LONDON – Global cryptocurrency markets are now averaging the same daily trading volumes as the New York Stock Exchange.

Twenty-four-hour trade volume in the cryptocurrency market passed the $50 billion mark on Wednesday, according to the data provider CoinMarketCap.com.

That is close to the average daily volume of trade on the New York Stock Exchange this year. Daily trading volumes on the London Stock Exchange hover at about £5 billion, or $6.7 billion.

The comparison is inexact, as the cryptocurrency market is arguably closer to the foreign-exchange market, which has daily volumes of over $5 trillion.

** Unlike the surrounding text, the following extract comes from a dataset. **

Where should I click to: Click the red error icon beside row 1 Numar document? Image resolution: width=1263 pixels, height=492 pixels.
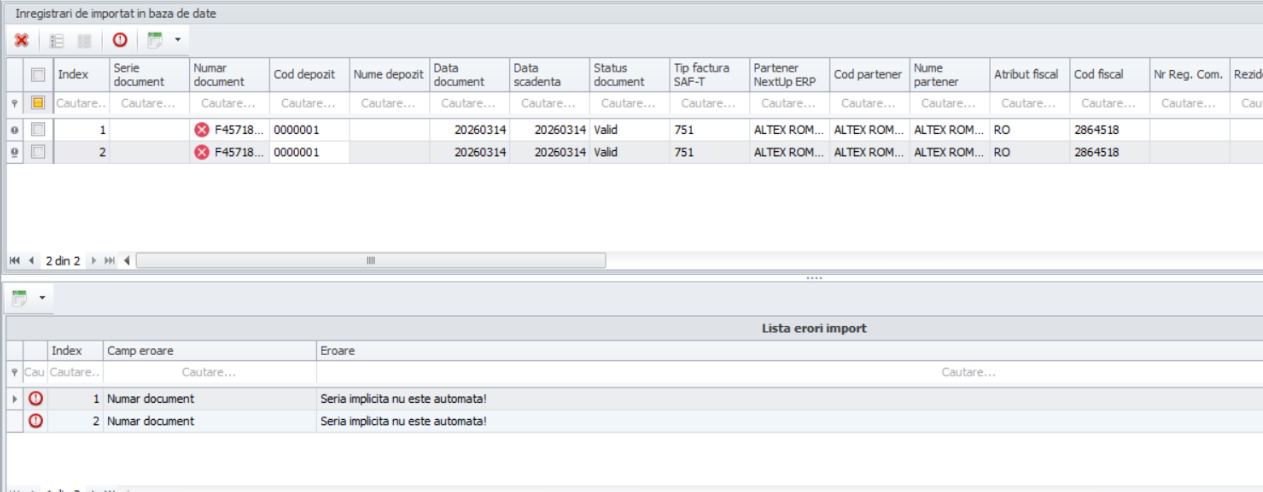[x=202, y=129]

But it highlights just how hot the cryptocurrency market has become in 2017. Unlike the foreign-exchange market, cryptocurrency trading is largely done by small-time, retail investors, making it closer to the stock market (though some huge institutions are playing in the market.)

Investors have flocked to cryptocurrencies in 2017 because of the eye-catching returns of bitcoin, which has grown by about 1,500% against the dollar. A boom in so-called initial coin offerings, in which startups issue their own cryptocurrencies to raise money, has created a raft of other digital assets for investors to speculate on. There are now more than 1,300 cryptocurrencies in circulation, according to CoinMarketCap.com.

But many people within the financial industry have expressed concern about the largely unregulated market. The UK’s top financial regulator warned earlier this month that people should be prepared to lose all the money they invest in bitcoin, and JPMorgan CEO Jamie Dimon has called cryptocurrencies a “scam.”